- [About this exercise]
An exact copy of every entry is needed, without any of the pictures.

- [Provided data]
────────────────

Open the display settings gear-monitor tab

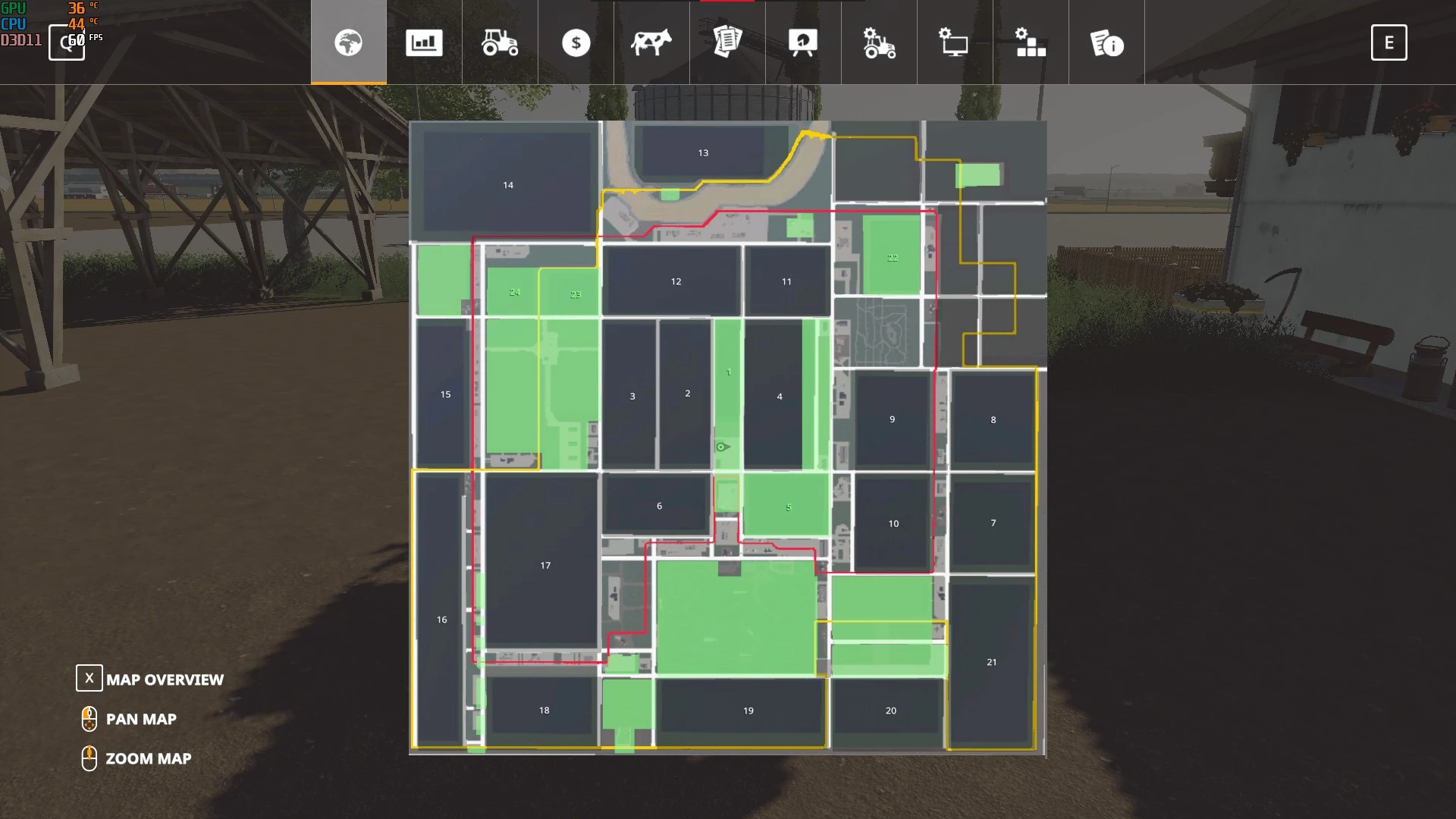click(x=955, y=42)
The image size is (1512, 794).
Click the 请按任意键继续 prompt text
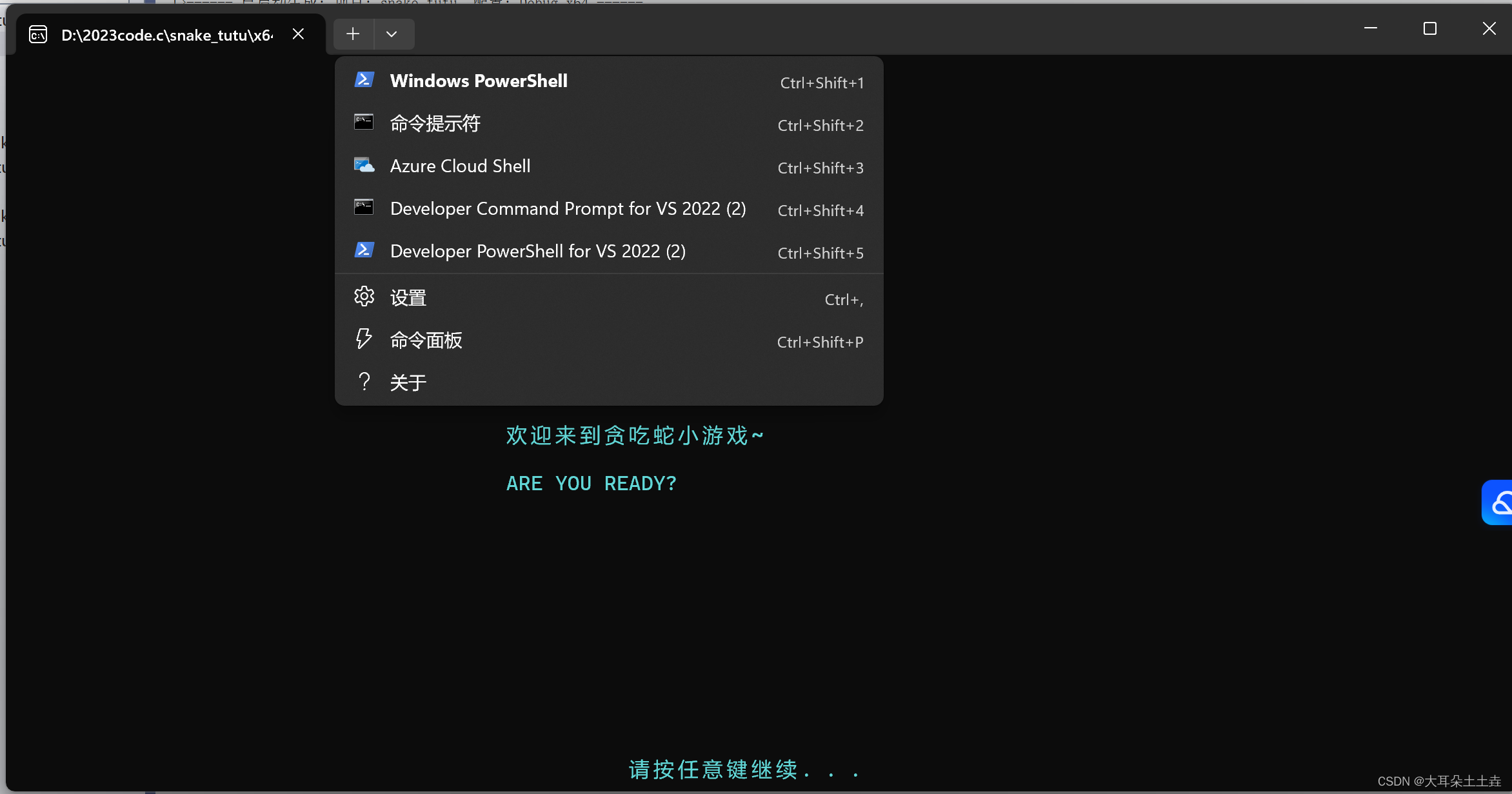point(713,769)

────────────────

- [Reply to the task]
Open the display settings gear-monitor tab

click(x=955, y=42)
The image size is (1512, 794).
Click the 请按任意键继续 prompt text
point(713,769)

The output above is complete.